Thats what I am saying.You were trying to fit a 1.8L fox (external water pump) oil pan onto an Internal water pump block.
It obviously wont work...
*External Water Pump block : hump for oil pump @ rear of the block*
Internal Water pump : hump is removed from the block and oil pump is relocated to front of the engine.

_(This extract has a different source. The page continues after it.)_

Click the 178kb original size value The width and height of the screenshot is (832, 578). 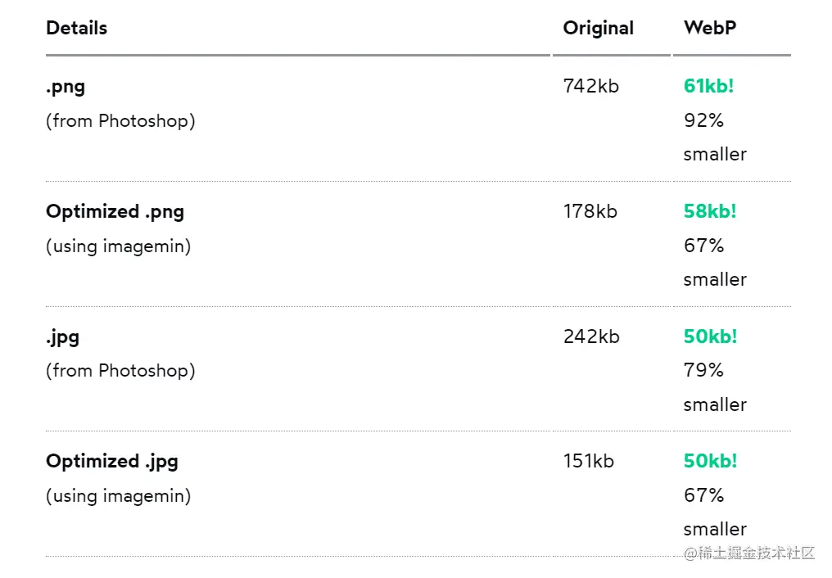[590, 211]
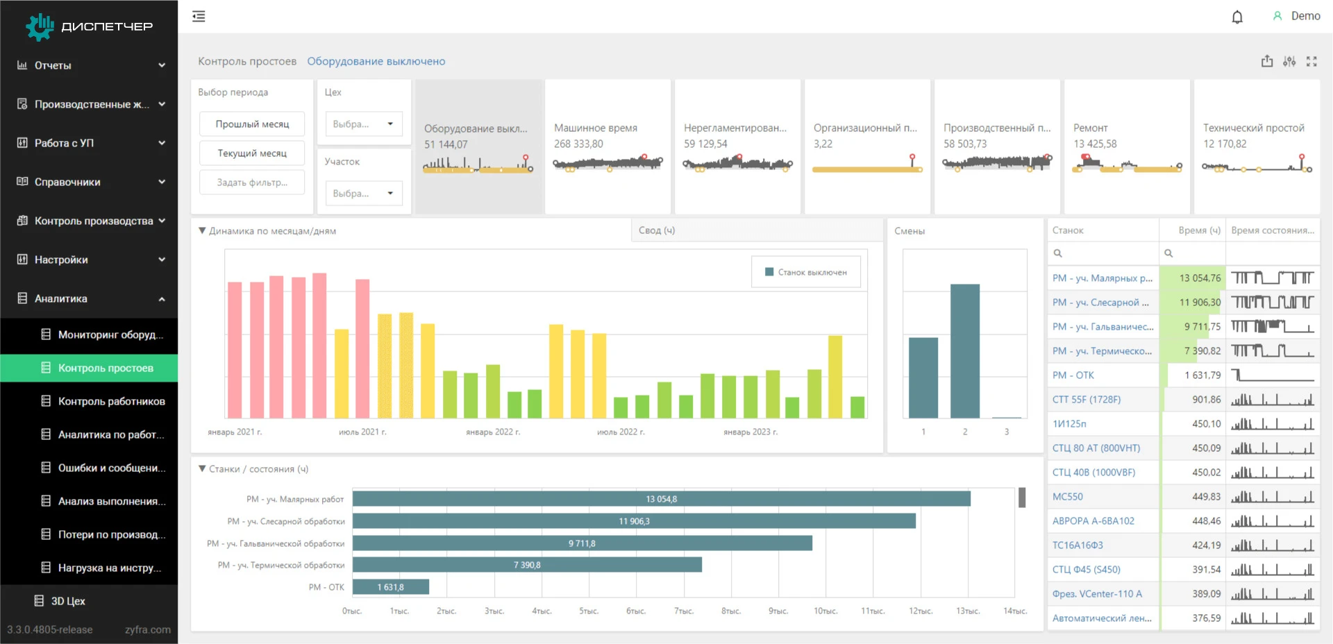Open the Цех dropdown selector

tap(363, 124)
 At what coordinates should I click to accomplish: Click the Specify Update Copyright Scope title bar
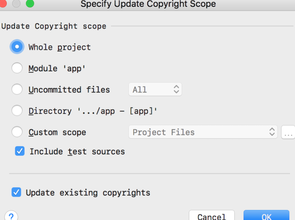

So the 2002 Passat oil pan would bolt onto the APH block,you just need to get the Passat oil pick up because there is nothing stopping it from bolting to the engine since all the oil pan holes on all internal water pump 1.8T's are in the same positions.


----------



## Windowlicker (Sep 23, 2004)

*Re: **1.8T Engine Swap Guide** (Wizard-of-OD)*

Actually, no. I had the AEB oil pan.
It amazes me that, for all you know about VW's and how they work, you're still trying to tell everyone that the APH is a great idea when you've never TRIED it. Why can't you do what the other people around here did when it didn't work? say "huh, that's odd, I didn't know that block was different. But you have actually TRIED it so ya must have a clue what you are doing." Instead, you're telling everyone that this is just fine. Someone's going to try it, and get a couple hundred if not a couple thousand dollars into a project and relize they're screwed.







How are you gonna feel when some moron like Z tries this and has to sell his fox to the scapper because he's broke himself trying to do it. . .










_Modified by Windowlicker at 6:26 PM 2-7-2006_


----------



## bobqzzi (Sep 24, 2003)

*Re: **1.8T Engine Swap Guide** (Windowlicker)*


_Quote, originally posted by *Windowlicker* »_Wow, I'm glad your common sense about what VW trumps my flat out experience. Christ. . . EF, could you take some pictures of that block I left with you vs a 1.8L oil pan and show him. I know I may be a putz and a hack but I can hold two pieces up and say. . uhh. . duhhh dat don match.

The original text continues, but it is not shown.